Looking back now, we think each roadblock was a blessing in disguise as it helped us understand the business better, and implement our vision more effectively.

One of the main reasons that Fresh Catch did so well its true to root delicious food and a pocket friendly menu. How did you ensure that the new menu that was designed  had the same quality and yet was an upgrade in terms of experience and in tune with the palates of today?

Honestly, the menu was never touched. All we did was design the menu in a little modern way which made it easier for customers to understand the preparations and native ingredients. The dishes now come with a description for Fresh Catch “virgins”. Why fix what’s not broken is our motto , the dishes curated by Francis have been a hit since day 1 of 1998 and we believe that traditions can never be upgraded, it’s oxymoronic.
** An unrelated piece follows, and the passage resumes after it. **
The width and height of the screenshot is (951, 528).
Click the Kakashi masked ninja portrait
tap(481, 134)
Palates today have learnt to accept raw, earthy dishes native to a particular cuisine and people nowadays crave to keep it real and wholesome. There is a mood involved for an outing, people might want to step out for bite-size food for one instance and then wish to eat homely wholesome food in the next instant. We have learnt to roll with clients requests every time.
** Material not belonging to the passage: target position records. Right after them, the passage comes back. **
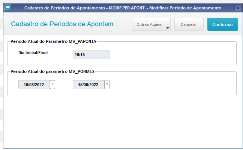This screenshot has height=150, width=243.
Task: Select the Dia Inicial/Final field showing 16/15
Action: click(91, 55)
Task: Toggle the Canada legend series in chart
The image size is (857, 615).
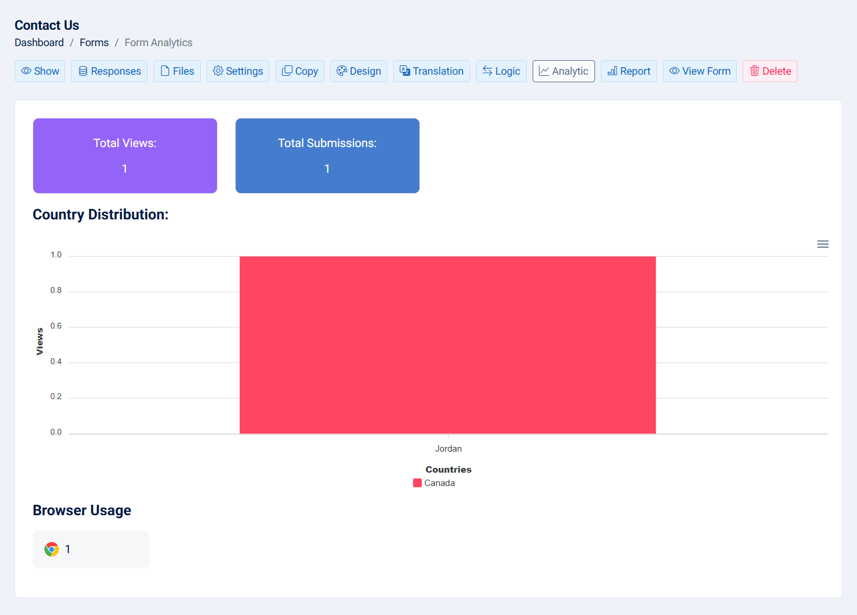Action: 434,483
With indigenous varieties becoming harder to find, and expensive too, how did you ensure that the sourcing of good quality continues?  

We believe that the freshness of the seafood is the only way our dishes become superlative than the rest. The fish is the star of our delicacies. Our vendors, private sea trawlers that are deployed have been with us for over three decades now, and that key concept will always remain true to us. On days when the supply is less, we outsource the same produce on higher costs just so that our quality of the catch is maintained. We also source our raw ingredients from different parts of Goa, Karnataka which makes all the difference when added to a particular dish.
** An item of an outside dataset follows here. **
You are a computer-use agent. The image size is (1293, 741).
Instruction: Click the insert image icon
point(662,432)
Our procurement circle has been the key to the success of Fresh Catch, and it will continue to be so in the future too.

How much of your father’s culinary legacy do you think is relevant today, and continues to be the non-negotiable etho of Fresh Catch’s new inning?

Since 1998, our father was been very particular about the seafood we use. Our grandmother who we would fondly call Mai always said, "Whatever the ingredients, the taste always depends on the Fresh Catch". We have this quote placed at the restaurant and on our menus as well. We literally spend double the price to get the perfect catch. We have trawlers, especially going for us every morning. And the seafood that customers eat is caught at the crack of dawn. That's how fresh it is. This is one of the reasons behind our success. Our customers trust us when it comes to the quality and hygiene of the food.  Apart from that, they know right since 1998 our menu has been the same, and the taste even in 2022 is exactly the same.

Our father wanted to teleport diners through the food to his hometown and the food he grew up with. And that is the dream we would like to continue with our food, especially since the traditional cuisine of North Kanara is getting rare these days.

For someone who is coming to the new Fresh Catch, what dishes should be a part of the first dining experience?

At Fresh Catch, we very rarely see people ask for the menu. It's kind of become a tradition where, whenever they come in, and look at us. We literally tell them what they should eat today based on the catch from start to end. If a customer is coming for the first time, he or she should blindly start off with our Crispy Bombil Tawa Fry followed by  Prawns Rechado to get that burst of flavors. And then to visit seafood heaven.  Crab Meat Butter Garlic with soft and fluffy neer dosas should be next.

For the main course, one can opt for a finely blended, Surmai Ambotik Curry that's tangy and spicy.  If one likes it mild, there is the coconut-based Pomfret Rossa Curry. Both curries can be paired with either soft and fluffy neer dosas or steamed rice. With the meal, one must definitely have our freshly made Sol Kodi. Definitely, something that shouldn't be missed. For desserts, one should either go for our homemade warm, classic Bebinca or a new crowd favorite  Fresh Catch Gadbad Ice Cream,which has literally everything that one craves for to end a fabulous meal.